KNICKS 89, WIZARDS 82
Say what you will about Rod Strickland, but when he has something on his mind like his benching before the Washington Wizards’ fifth loss in a row last night at MCI Center he does not hold back. And it was no different after the Wizards’ 89-82 defeat against the New York Knicks before 20,674 at MCI Center.
Benched by someone in the Wizards organization only Strickland would give a remotely clear guess because he missed practice Tuesday, the veteran point guard played just 18 minutes. Afterward, he ripped into what he felt was unjust treatment by the 5-24 Wizards.
In fact, Strickland sounded like he wants out right now.
Asked if the situation is becoming unbearable, Strickland replied, “Without a doubt, no question about it. What happened tonight I didn’t deserve. Tonight, this is just somebody trying to put me on “Front Street.” That wasn’t right; that wasn’t called for. They can break it down anyway they want to.”

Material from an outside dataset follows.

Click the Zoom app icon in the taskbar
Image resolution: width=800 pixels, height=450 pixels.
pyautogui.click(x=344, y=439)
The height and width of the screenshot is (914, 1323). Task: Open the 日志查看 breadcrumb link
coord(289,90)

Strickland finished with just five points and one assist as the Wizards lost for the 14th time in 15 games. But the bigger issue is that no one in the front office would say who was responsible for Strickland’s benching, or whether it would carry over into tomorrow’s game at Miami.
“You’ll have to ask management,” coach Leonard Hamilton said.

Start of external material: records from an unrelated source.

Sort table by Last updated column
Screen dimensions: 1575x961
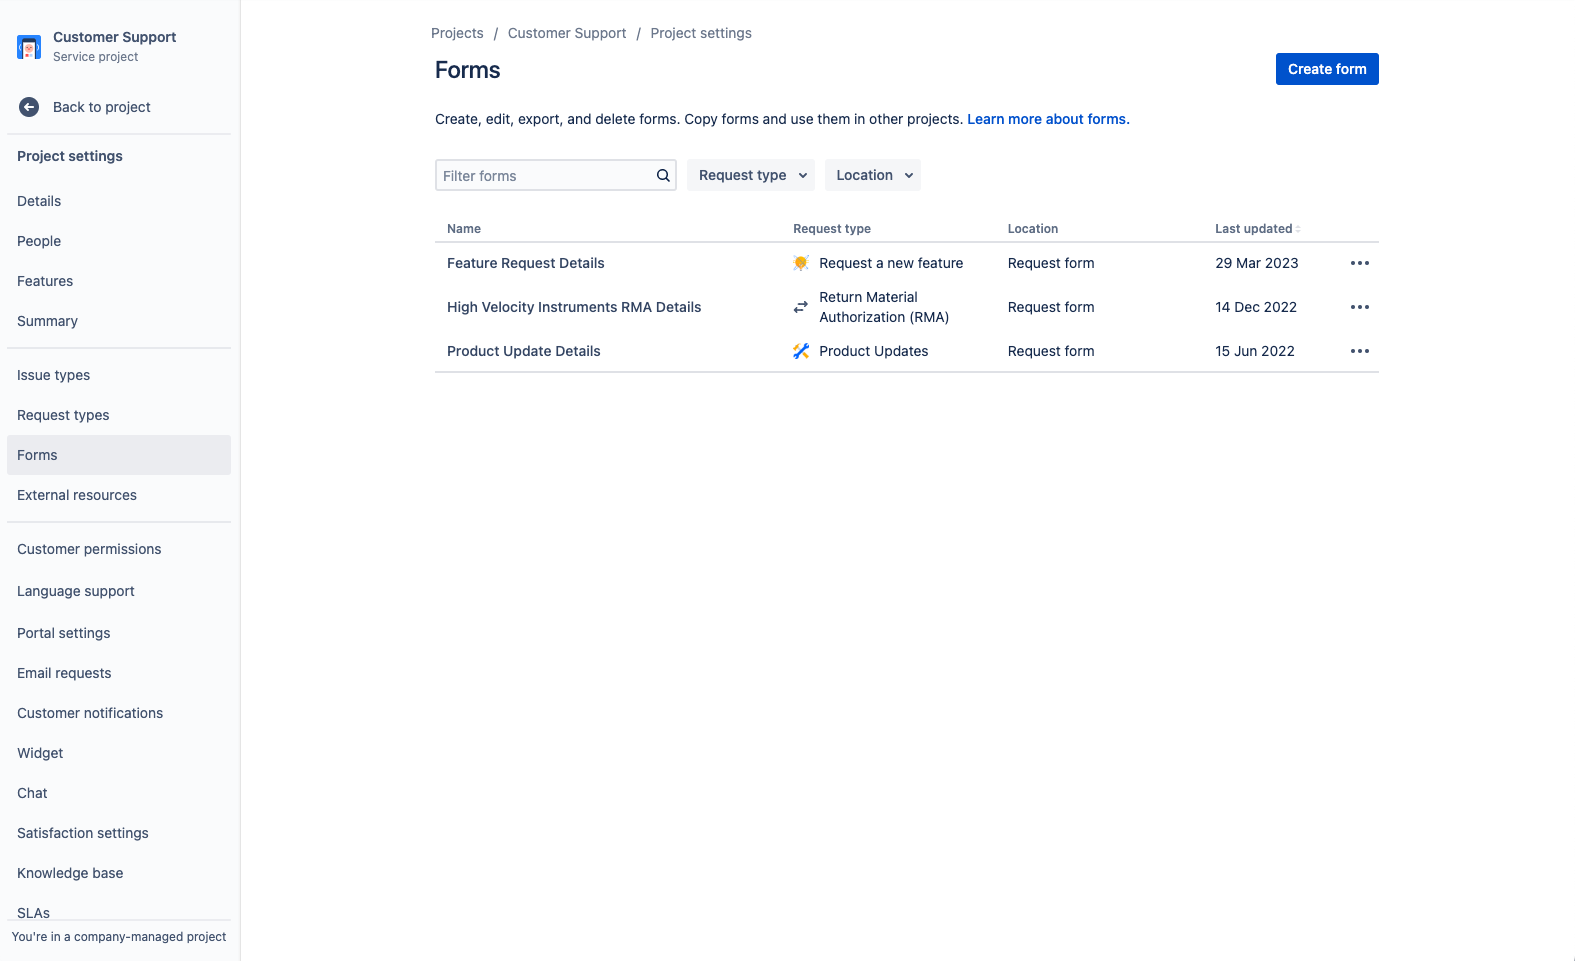pos(1257,229)
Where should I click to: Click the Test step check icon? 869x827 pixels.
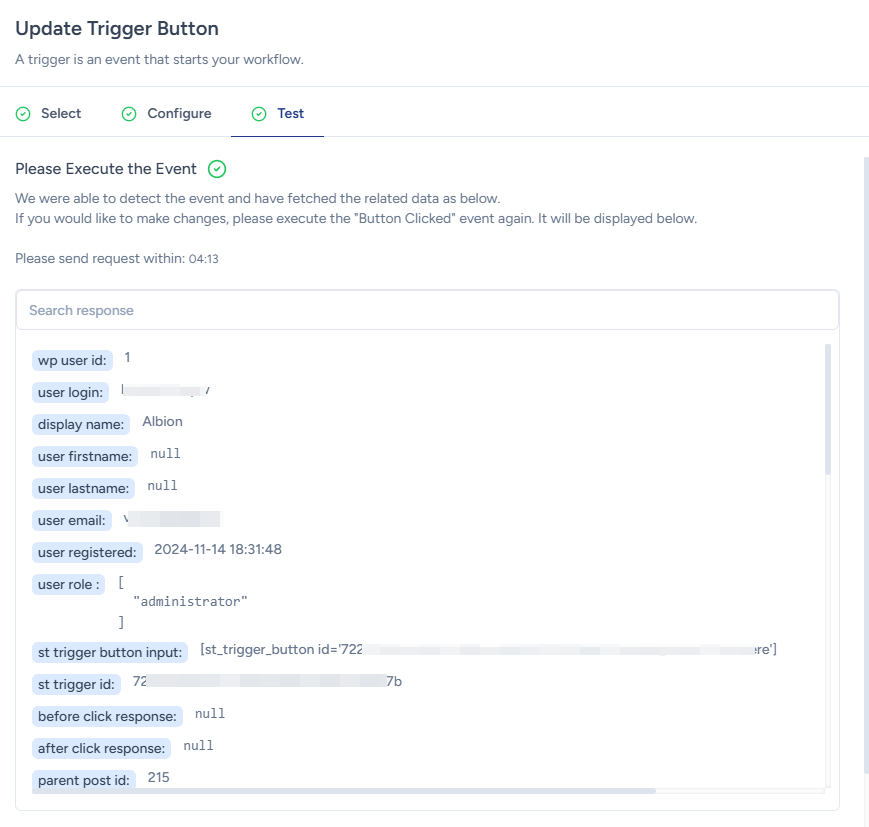[x=259, y=114]
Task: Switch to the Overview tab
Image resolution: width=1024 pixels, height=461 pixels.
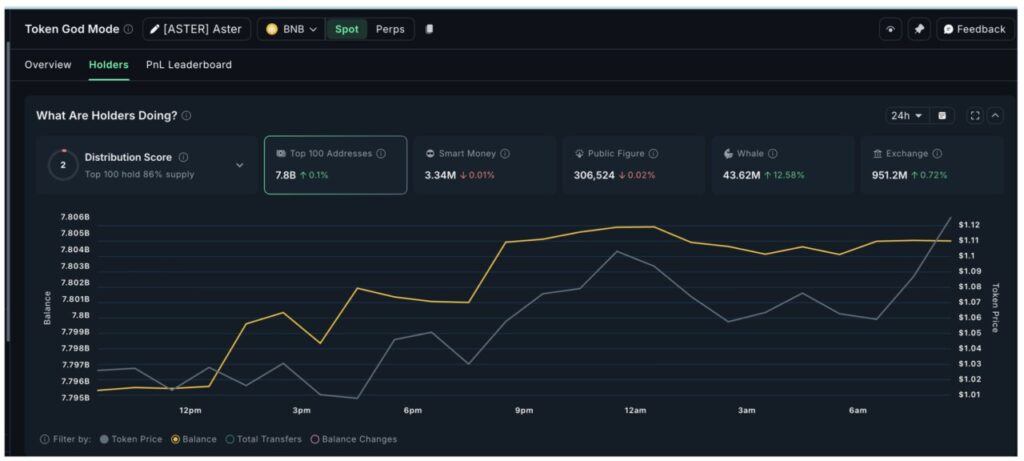Action: [x=48, y=65]
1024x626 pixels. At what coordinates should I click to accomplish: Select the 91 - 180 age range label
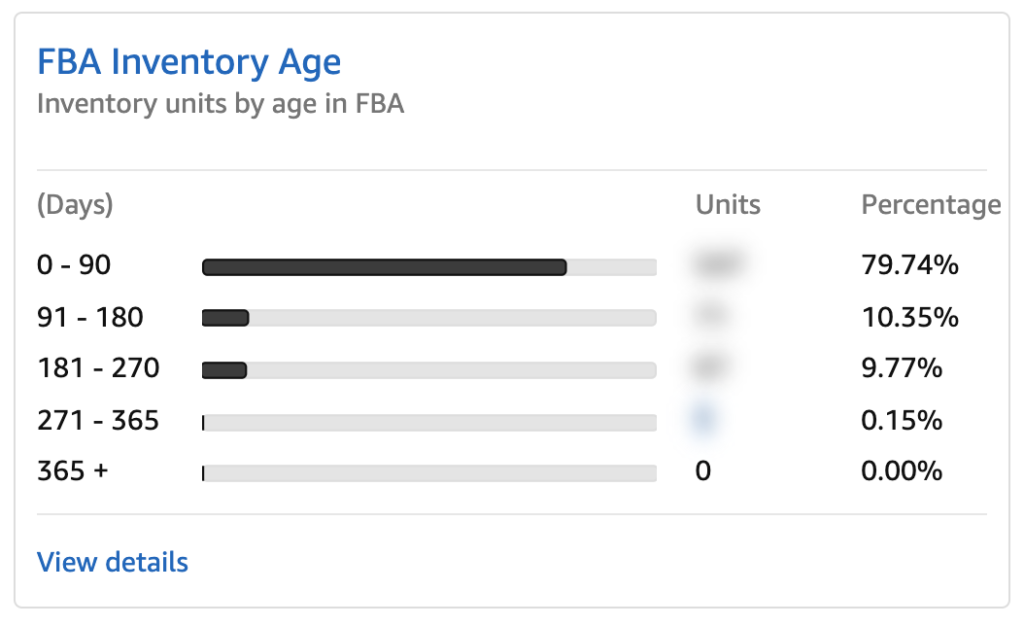pos(87,316)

Said general manager Wes Unseld: “It was Rod Strickland’s fault. But I’m not going to get in any ‘he said, she said’ with him. Rod had problems making practice yesterday and he didn’t start today. That’s all there is to it.”
President of basketball operations Michael Jordan did not return phone calls placed late last night. However, Jordan has said Hamilton has complete autonomy in making decisions regarding the team. Either way, Strickland felt that the punishment he also was fined $2,500 did not fit the crime.
“I know I missed a practice I overslept or whatever,” he said. “But I’ve tried to do whatever they’ve asked me to do, but for them to do that is a bit much. I’ve been trying to do what they asked me to do all year long.”
The Wizards have said Strickland, who has a history of missing practices, has been on his best behavior this season, which made the benching even more of a surprise. He made this clear when asked if he thought the Wizards were trying to make an example out of him.
“Definitely, without a doubt,” Strickland said. “It’s like not being able to get past your past. Everybody says things about what you’ve done before, and that it’s cool, and we’re going by what you’ve done this year. But you can’t get past that.”
Other than that, it was pretty much a typical Wizards vs. Knicks game. The Knicks have won three of the last four meetings between the teams and have now beaten the Wizards 16 of the last 21 times they have played at MCI Center.
The loss gave the Wizards the worst start in franchise history this deep into the season. The 1966-67 Baltimore Bullets started 6-23. New York’s Latrell Sprewell scored a game-high 25 points to lead the Knicks, and Allan Houston added 23.
The Wizards made just 23 of 64 shots (37.7 percent) from the field, while New York connected on 31 of 68 (45.6 percent). The Wizards poor shooting from the floor, along with 23 turnovers, rendered completely meaningless their 82.1 percent (32-for-39) shooting from the foul line.
Four Wizards, led by Juwan Howard’s 20 points, reached double figures. However, the Wizards scored just 39 points in the second half.
Chris Whitney, who replaced Strickland in the lineup, finished with 15 points and five assists.
New York played without stating center Marcus Camby (groin) and guard Charlie Ward (right knee), but the Knicks didn’t need them.
Washington reserve guard and third-leading scorer Richard Hamilton was making his first return to action since he strained his left Achilles’ tendon last week against Vancouver. Hamilton was ineffective early on, picking up his first two fouls within 19 seconds.
Wizards center Jahidi White missed his third game in a row due to his mildly sprained left knee but is expected to return for tomorrow’s game against Miami.